Кристобал. Ну да. Бедный мальчик! Чему же там вас учили в Нидерландах? Ты не понимаешь?

Рюи. Нет, сеньор отец, прошу вас извинить меня, но право же...

Кристобал. Я помню — это было очень торжественно, после мессы, собор полон рыцарей и дам. Вас было десять: не так ли, Балтасар? И каждому из десяти сеньор де-Мунебрага, инквизитор севильский, вручил вот этот белый знак. (Показывает на грудь Валтасара.) Тишина в соборе такая, что слышно было, как шуршали шелковые складки фиолетовой одежды де-Мунебраги. И в тишине каждый из десяти поклялся перед алтарем — бороться с еретиками, поклялся забыть, согласно заветам Христа, об отце, о матери, о братьях, и кто бы ни были еретики — всех предавать в распоряжение Святейшей Инквизиции. Обет тяжелый, но Санта-Крусы всегда в первых рядах сражались против врагов Церкви — против турок, мавров и против...

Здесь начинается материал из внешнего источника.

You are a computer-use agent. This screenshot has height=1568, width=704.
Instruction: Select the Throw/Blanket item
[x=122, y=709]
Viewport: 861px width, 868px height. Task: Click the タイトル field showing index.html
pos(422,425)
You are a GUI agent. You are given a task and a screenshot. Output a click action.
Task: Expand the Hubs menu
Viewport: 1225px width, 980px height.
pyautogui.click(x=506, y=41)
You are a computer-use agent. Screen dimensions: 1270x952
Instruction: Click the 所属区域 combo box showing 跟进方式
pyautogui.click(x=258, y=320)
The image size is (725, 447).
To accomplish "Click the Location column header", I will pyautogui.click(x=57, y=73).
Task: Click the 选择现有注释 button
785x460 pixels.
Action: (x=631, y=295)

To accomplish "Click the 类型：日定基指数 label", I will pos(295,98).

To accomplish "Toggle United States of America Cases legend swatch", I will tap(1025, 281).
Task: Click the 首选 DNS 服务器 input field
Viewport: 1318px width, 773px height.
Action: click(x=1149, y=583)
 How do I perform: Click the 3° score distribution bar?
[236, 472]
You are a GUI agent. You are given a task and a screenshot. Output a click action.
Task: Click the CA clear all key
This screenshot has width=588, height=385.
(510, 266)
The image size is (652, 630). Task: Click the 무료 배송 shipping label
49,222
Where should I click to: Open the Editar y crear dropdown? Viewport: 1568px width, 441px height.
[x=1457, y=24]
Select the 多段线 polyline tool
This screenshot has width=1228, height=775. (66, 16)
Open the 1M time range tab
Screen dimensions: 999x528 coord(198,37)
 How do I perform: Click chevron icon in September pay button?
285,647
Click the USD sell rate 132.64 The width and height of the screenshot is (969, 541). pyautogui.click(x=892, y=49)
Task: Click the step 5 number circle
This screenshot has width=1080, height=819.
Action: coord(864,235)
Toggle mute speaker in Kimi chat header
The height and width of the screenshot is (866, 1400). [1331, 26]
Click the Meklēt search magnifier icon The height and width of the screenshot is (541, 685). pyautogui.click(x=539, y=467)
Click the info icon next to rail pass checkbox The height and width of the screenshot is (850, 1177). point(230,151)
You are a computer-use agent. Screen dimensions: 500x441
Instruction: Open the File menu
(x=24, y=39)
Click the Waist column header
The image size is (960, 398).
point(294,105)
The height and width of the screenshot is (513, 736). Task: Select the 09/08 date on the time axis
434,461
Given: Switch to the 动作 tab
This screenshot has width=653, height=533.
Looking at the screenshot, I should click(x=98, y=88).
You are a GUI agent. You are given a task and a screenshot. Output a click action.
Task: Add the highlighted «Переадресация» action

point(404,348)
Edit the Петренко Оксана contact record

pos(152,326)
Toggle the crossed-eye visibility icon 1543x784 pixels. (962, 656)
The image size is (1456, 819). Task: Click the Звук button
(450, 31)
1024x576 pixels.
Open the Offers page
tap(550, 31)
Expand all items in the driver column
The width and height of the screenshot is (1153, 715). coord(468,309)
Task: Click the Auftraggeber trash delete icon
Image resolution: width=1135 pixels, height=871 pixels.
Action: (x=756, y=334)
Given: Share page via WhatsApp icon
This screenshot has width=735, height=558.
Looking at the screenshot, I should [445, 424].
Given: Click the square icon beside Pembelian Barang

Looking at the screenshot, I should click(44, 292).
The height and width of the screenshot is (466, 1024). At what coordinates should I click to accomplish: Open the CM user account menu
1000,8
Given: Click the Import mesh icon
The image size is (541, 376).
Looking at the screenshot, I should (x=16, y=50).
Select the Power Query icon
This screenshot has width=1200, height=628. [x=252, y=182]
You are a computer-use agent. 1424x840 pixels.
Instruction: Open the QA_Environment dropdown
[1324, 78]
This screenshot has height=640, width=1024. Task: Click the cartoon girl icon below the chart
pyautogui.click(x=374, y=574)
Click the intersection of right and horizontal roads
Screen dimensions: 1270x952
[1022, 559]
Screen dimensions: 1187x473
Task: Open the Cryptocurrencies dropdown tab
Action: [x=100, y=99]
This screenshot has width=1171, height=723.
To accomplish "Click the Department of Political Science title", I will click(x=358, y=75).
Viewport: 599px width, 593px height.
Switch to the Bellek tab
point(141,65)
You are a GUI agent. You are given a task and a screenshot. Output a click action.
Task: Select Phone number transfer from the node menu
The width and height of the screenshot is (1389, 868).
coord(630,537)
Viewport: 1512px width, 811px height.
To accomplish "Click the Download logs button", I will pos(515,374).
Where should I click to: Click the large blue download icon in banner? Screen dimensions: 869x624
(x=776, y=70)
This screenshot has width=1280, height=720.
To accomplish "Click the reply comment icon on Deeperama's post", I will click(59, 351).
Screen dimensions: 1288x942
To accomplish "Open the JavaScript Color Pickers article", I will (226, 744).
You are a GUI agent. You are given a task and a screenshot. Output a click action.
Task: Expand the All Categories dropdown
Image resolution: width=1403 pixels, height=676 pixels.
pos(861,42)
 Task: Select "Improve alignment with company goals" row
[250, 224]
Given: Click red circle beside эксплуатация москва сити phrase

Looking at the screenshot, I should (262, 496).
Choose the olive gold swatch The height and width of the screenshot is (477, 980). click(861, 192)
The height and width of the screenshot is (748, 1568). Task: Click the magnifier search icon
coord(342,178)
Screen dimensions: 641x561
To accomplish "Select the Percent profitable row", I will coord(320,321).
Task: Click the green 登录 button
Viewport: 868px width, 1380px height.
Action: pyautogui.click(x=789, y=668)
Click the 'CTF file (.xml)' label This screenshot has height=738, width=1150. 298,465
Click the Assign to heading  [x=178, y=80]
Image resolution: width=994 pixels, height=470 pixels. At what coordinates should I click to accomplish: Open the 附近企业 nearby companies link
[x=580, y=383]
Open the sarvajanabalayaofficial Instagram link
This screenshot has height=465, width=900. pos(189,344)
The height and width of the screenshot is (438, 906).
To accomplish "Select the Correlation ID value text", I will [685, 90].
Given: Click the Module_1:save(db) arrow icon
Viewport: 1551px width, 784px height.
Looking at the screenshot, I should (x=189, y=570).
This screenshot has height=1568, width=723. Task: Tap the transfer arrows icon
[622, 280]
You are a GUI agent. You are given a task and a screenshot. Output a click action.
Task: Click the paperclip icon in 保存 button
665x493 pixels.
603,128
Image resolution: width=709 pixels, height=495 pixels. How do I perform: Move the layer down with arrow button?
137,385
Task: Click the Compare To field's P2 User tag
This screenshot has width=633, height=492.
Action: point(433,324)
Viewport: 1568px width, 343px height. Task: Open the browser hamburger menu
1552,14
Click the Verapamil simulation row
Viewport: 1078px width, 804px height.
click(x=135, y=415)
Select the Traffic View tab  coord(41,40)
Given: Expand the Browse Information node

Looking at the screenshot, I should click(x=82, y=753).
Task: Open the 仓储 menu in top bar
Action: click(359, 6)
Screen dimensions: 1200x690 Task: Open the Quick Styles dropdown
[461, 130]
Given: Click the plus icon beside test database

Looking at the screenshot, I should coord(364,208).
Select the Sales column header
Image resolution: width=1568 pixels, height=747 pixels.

Рюи. Прошу прощенья, сеньор отец. Но с маврами — Санта-Крусы, насколько знаю, сражались мечом, а не доносами. Я ушам не верю: испанский рыцарь — пойдет с доносом в инквизицию! И об этом так, вслух...

Балтасаршумом отодвигает кресло, берется за шпагу). Рюи, у тебя на щеке еще цел след от моей рапиры, и если ты...

Кристобал (хватает его за руку). Тише, тише! Вспомни, Балтасар, что Рюи уже три года не был в Испании и потому...

Балтасар. Там три года или не три года... Но должен же он понять, что служба инквизиции — это служба Церкви, и потому это честь для каждого из нас! (Кулаком по столу.) Неужели же не ясно, что убийство, ложь — все, что угодно, ради Церкви — благородней, чем благороднейший из подвигов ради сатаны и его слуг — еретиков?

((Там же. Стр. 247-248))

Последняя реплика («...убийство, ложь — все, что угодно ради Церкви...) почти дословно совпадает с знаменитыми строчками Багрицкого:

А век поджидает на мостовой,
Сосредоточен, как часовой...
Оглянешься — а вокруг враги;
Руки протянешь — и нет друзей;
Но если он скажет: «Солги», — солги.
Но если он скажет: «Убей», — убей.

Замятин этих строк поэта, разумеется, не знал. Он просто не мог их знать: они тогда еще не были написаны. Но тем примечательнее это совпадение.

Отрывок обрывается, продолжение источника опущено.